Its sporting related betting brands include Ladbrokes, Coral, bwin and Sportingbet, with gaming brands taking in CasinoClub, Foxy Bingo, Gala and PartyCasino.
A constituent of the FTSE 100 index and a tax resident in the UK, it has licenses in over 40 regulated or regulating markets. It also operates in the USA via a 50/50 joint venture with MGM Resorts under the BetMGM brand.
For a round-up of these latest results announced on 7 March, please click here.
ii view:
Previously known as GVC Holdings, Entain employs around 29,000 people. Competing against rivals such as Paddy Power owner Flutter Entertainment (LSE:FLTR) and William Hill owner 888 Holdings (LSE:888), the UK is its biggest revenue generator at 41%, followed by the rest of Europe at 30%, Italy and Oceania 11% each and the rest of the world the balance of 7%.

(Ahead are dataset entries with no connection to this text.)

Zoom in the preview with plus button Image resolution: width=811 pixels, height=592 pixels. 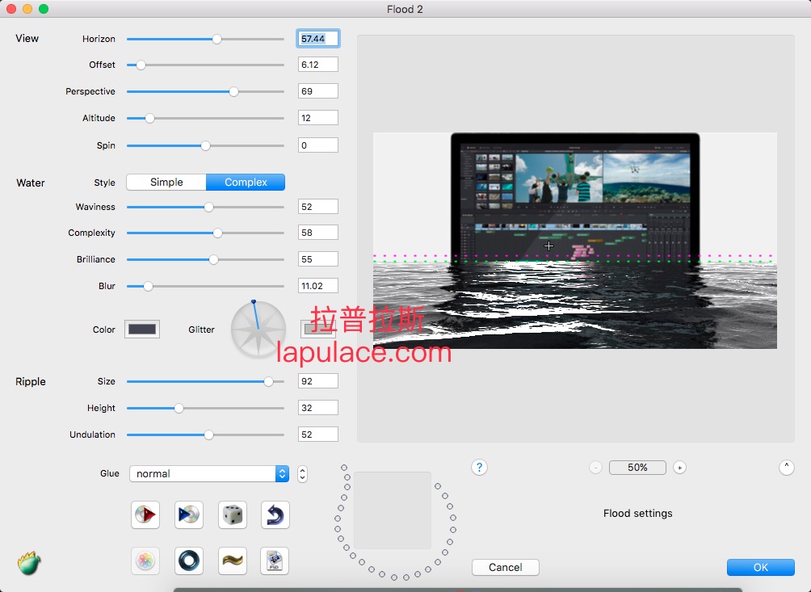click(x=679, y=468)
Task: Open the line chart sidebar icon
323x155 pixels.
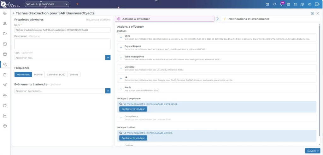Action: coord(5,116)
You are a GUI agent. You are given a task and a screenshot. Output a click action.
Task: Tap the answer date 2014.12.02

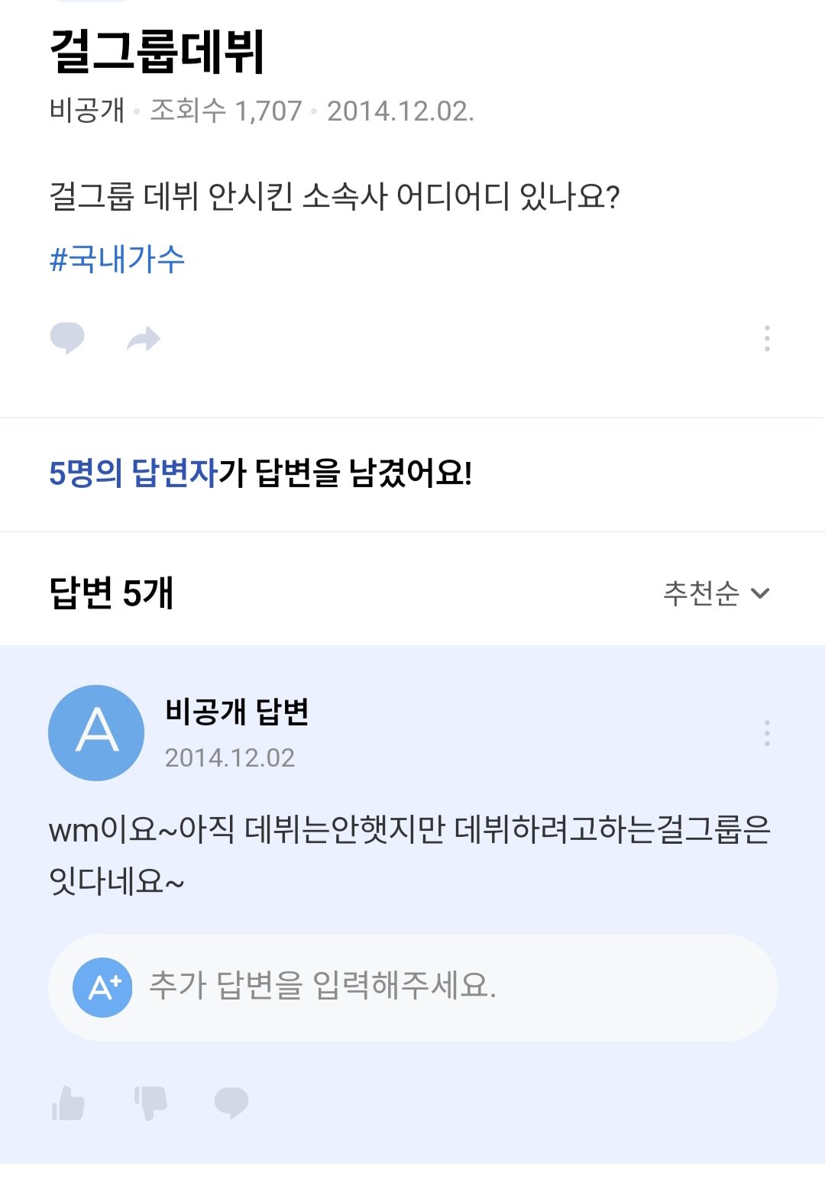coord(230,757)
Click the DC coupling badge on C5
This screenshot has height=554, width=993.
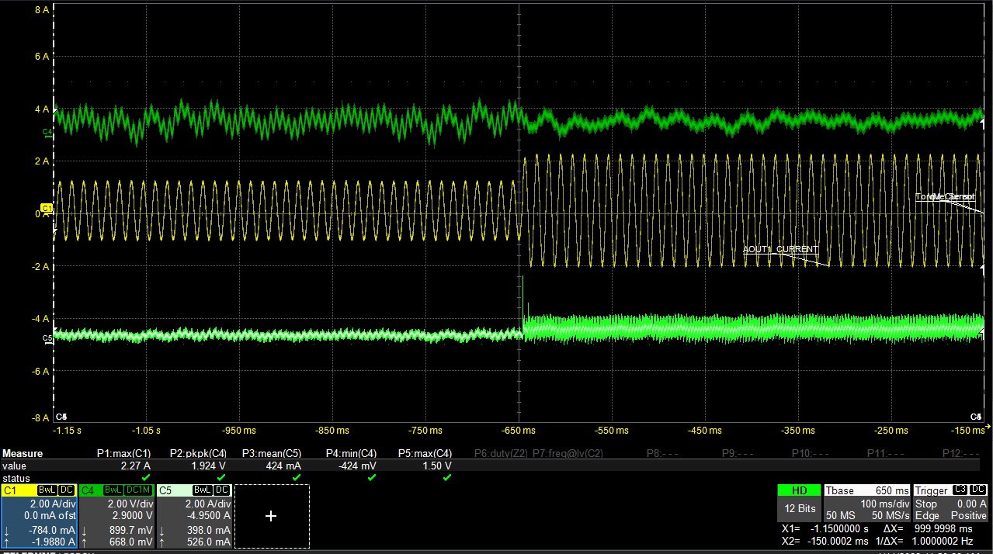(222, 490)
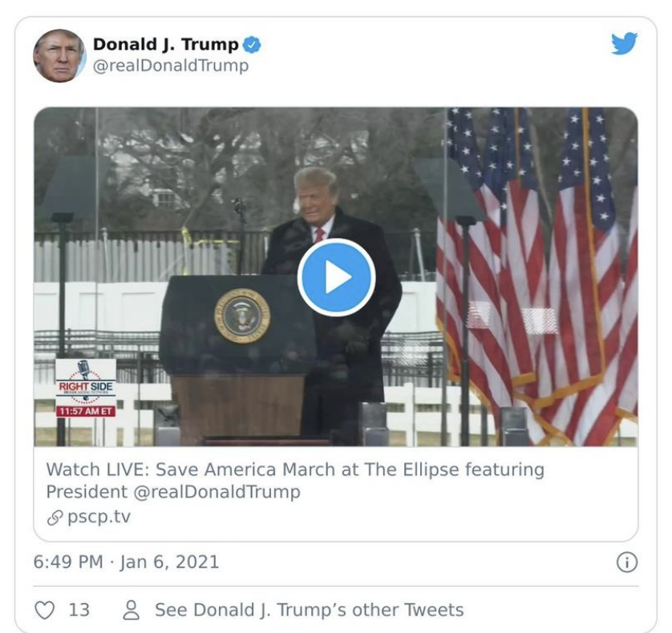
Task: Play the embedded video
Action: [337, 277]
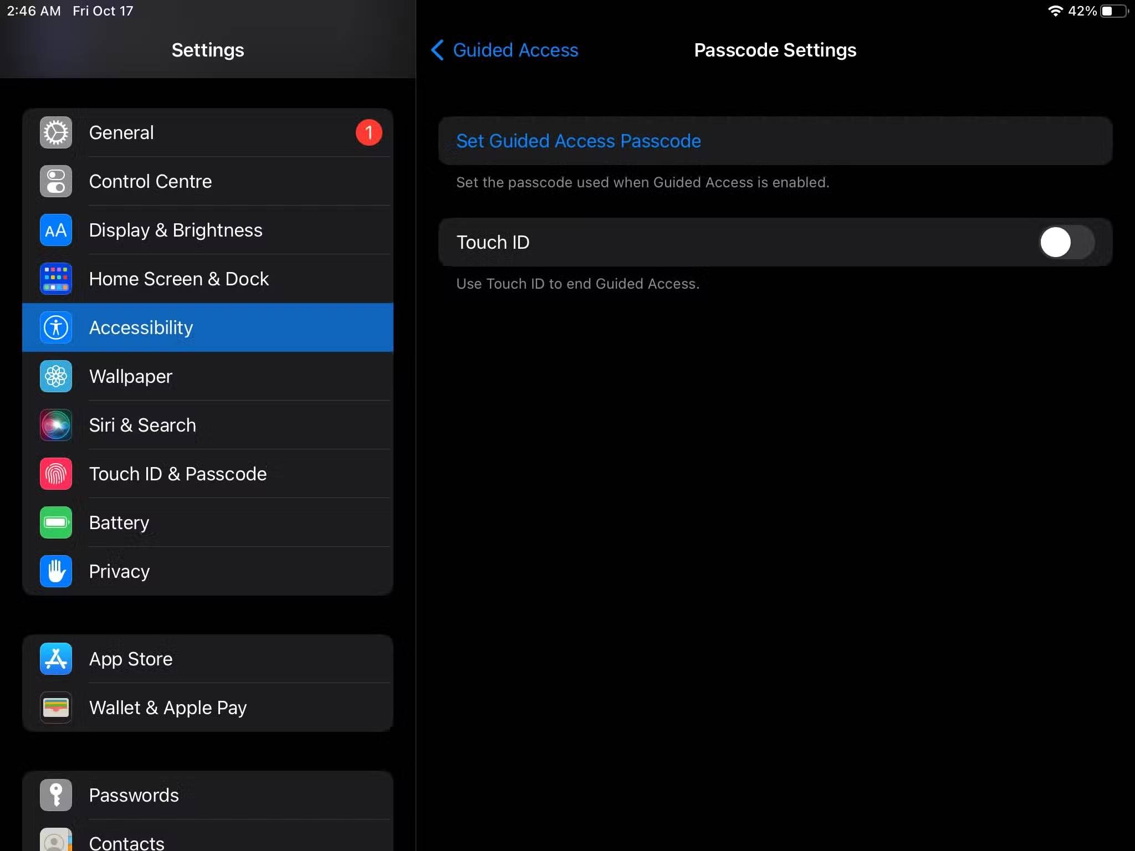1135x851 pixels.
Task: Open Wallpaper settings via its icon
Action: coord(55,376)
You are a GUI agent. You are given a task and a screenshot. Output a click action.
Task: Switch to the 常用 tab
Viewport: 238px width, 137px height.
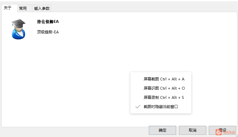(23, 8)
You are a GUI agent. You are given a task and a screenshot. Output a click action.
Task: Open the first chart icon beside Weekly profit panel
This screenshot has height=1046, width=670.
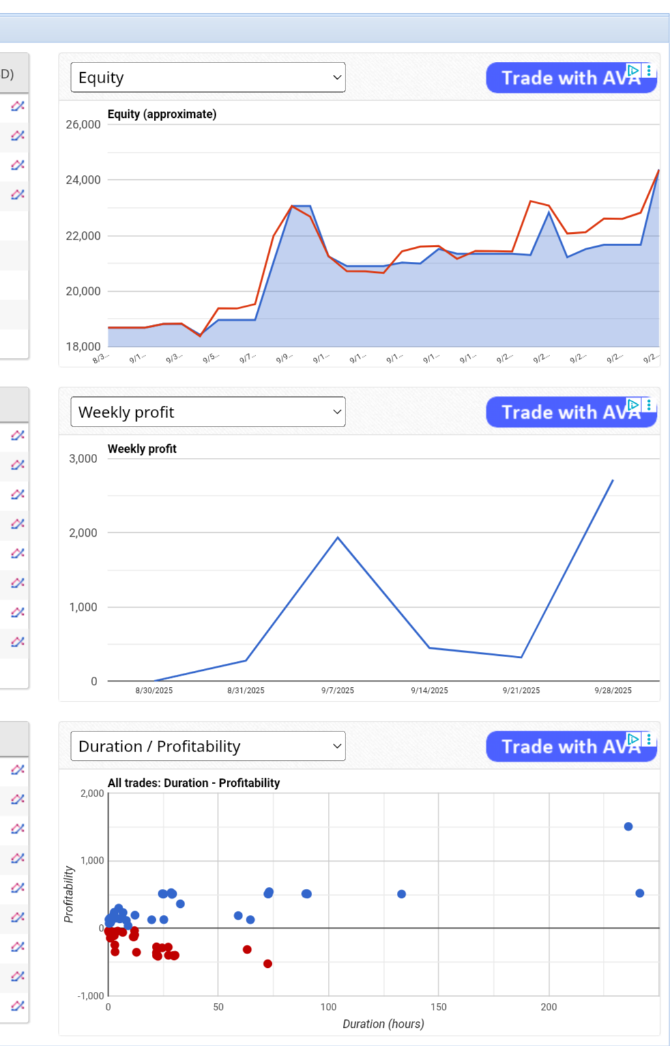(18, 435)
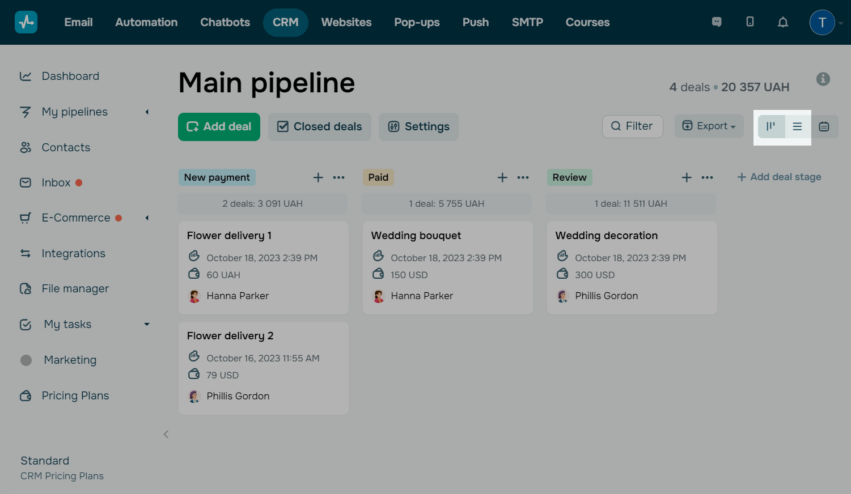Add a deal to New payment stage
The image size is (851, 494).
318,178
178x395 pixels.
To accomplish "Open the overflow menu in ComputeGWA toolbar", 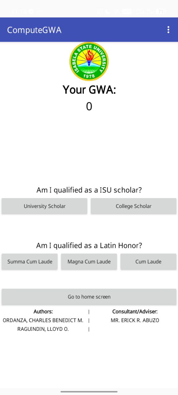I will [168, 30].
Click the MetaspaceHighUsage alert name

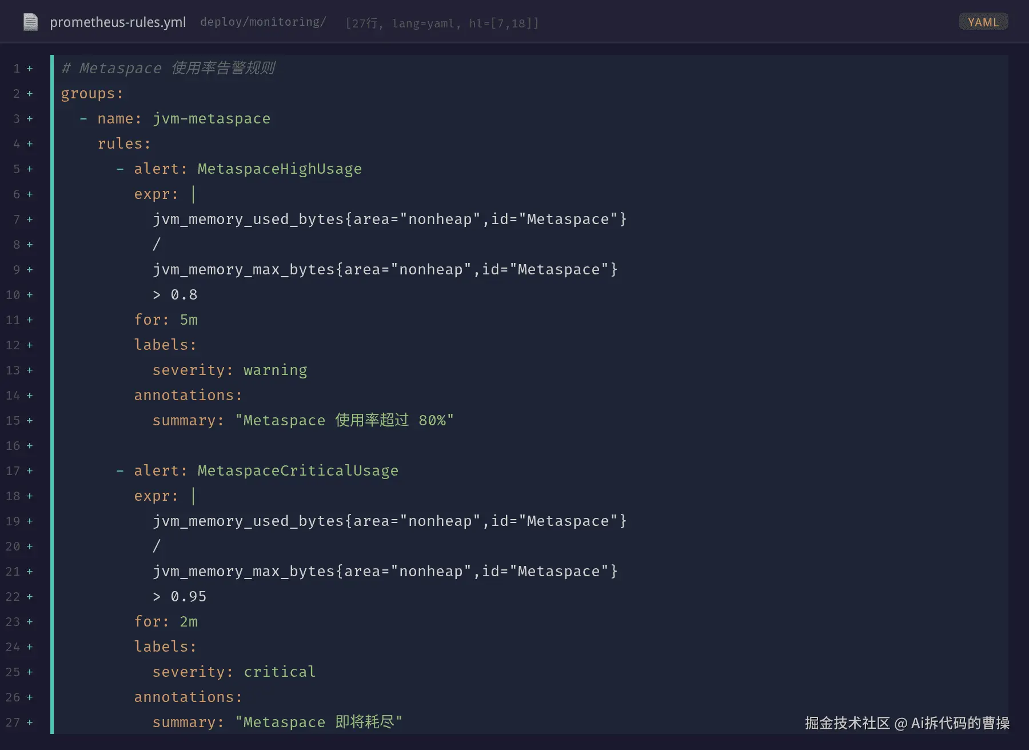tap(280, 169)
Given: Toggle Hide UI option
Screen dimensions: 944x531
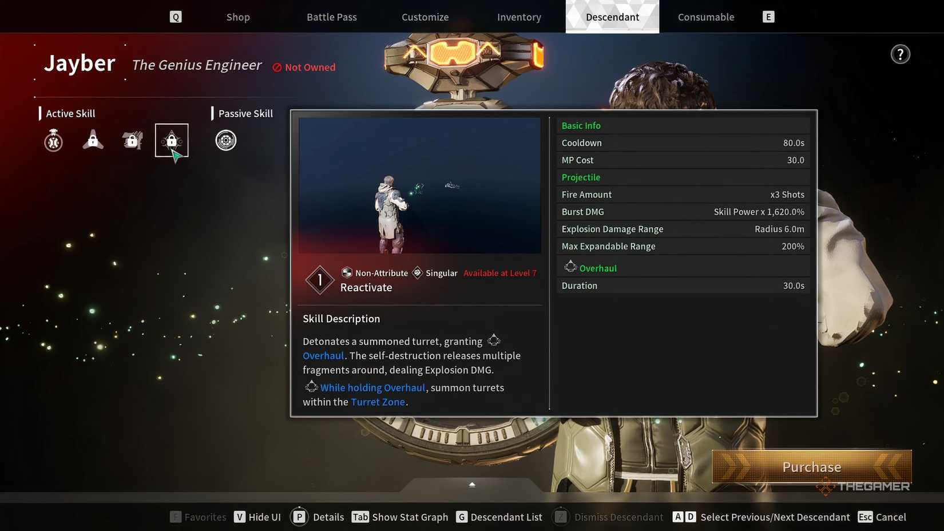Looking at the screenshot, I should tap(258, 517).
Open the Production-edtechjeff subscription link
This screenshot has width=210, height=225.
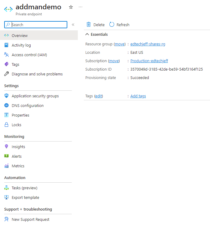[x=149, y=61]
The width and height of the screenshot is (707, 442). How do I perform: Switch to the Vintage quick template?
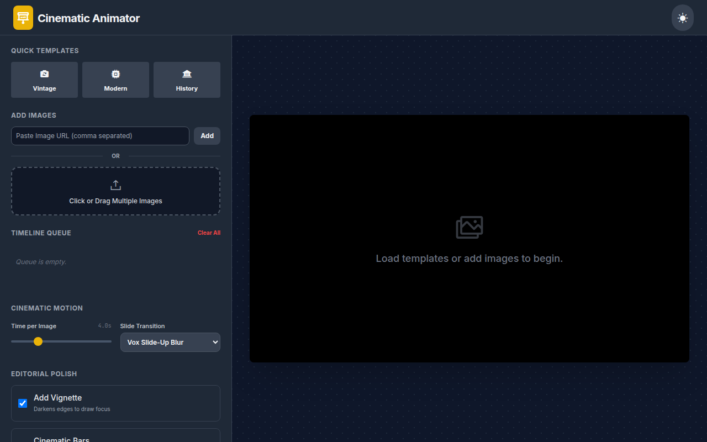tap(44, 80)
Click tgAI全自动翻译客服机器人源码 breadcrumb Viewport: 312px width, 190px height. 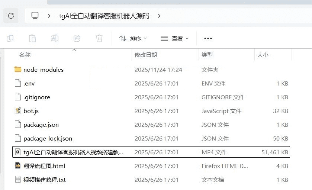pos(104,16)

For investors, problem gambling, a pending UK regulatory review, heightened hurdles to betting in the Netherlands, and potential government crackdowns elsewhere in the world all warrant consideration. Adverse sports results hindering margins remain an ever-present threat, competition in its targeted US market is not to be dismissed, while group net debt of £3.29 billion compares to a stock market value of £5.2 billion.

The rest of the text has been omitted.